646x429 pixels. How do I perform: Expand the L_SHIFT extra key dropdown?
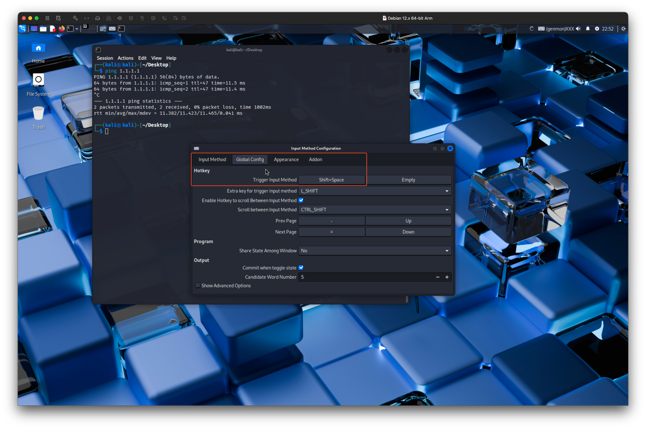tap(374, 191)
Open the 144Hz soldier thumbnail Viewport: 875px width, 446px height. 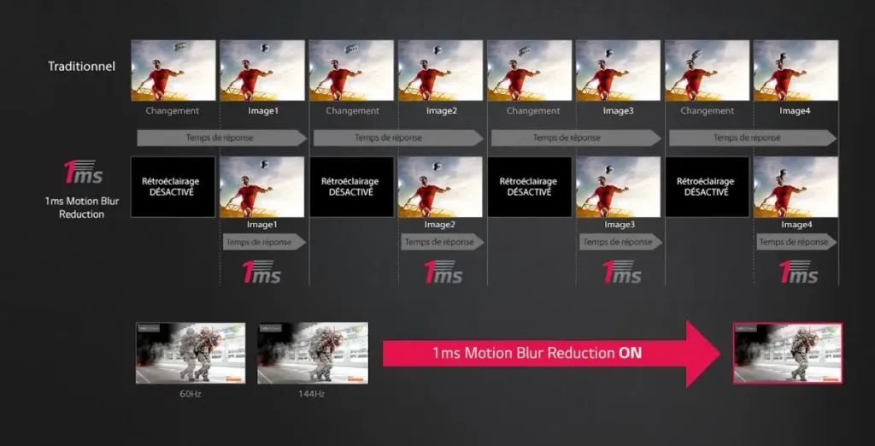313,353
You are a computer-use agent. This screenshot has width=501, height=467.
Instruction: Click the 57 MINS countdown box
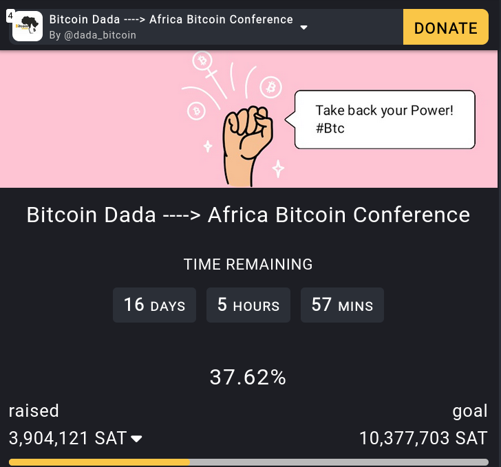pyautogui.click(x=342, y=305)
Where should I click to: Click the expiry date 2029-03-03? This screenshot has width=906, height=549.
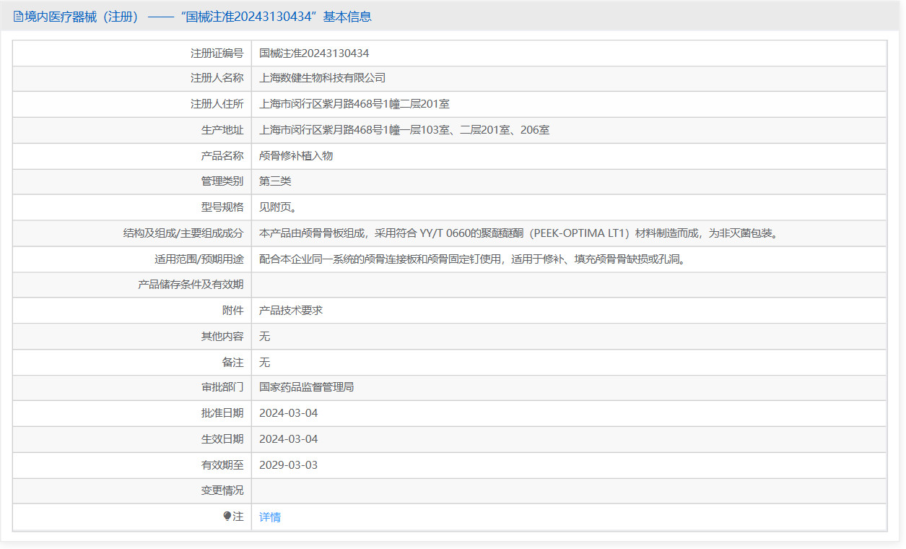coord(288,465)
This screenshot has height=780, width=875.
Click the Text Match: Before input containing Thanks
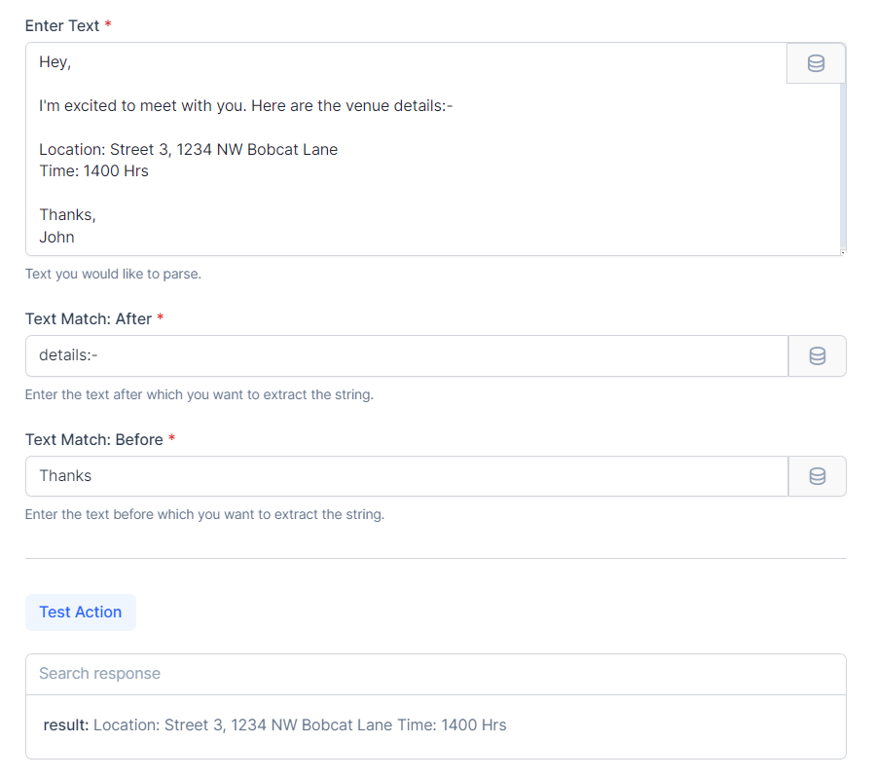[406, 476]
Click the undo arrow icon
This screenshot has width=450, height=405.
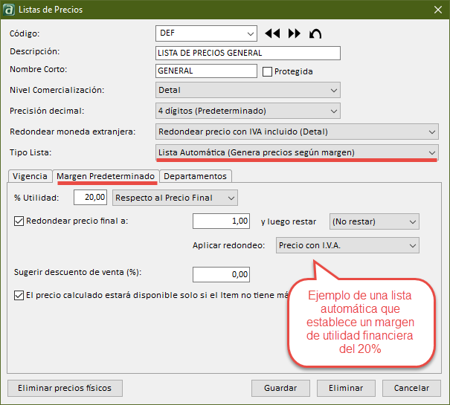[x=316, y=33]
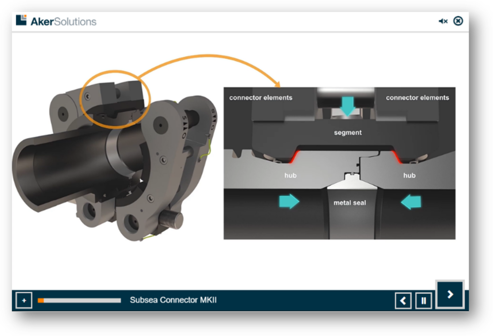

※ ※ ※

Output, exactly and without pictures, the span of lines that starts at the line containing "Instruction: Click the 57 MINS countdown box" and ends at the last line above.

Instruction: Click the 57 MINS countdown box
pyautogui.click(x=342, y=305)
Where should I click to: Click the expiry date 2029-03-03? This screenshot has width=906, height=549.
coord(288,465)
This screenshot has height=780, width=875.
Click the Text Match: Before input containing Thanks
[406, 476]
Click the undo arrow icon
This screenshot has width=450, height=405.
[x=316, y=33]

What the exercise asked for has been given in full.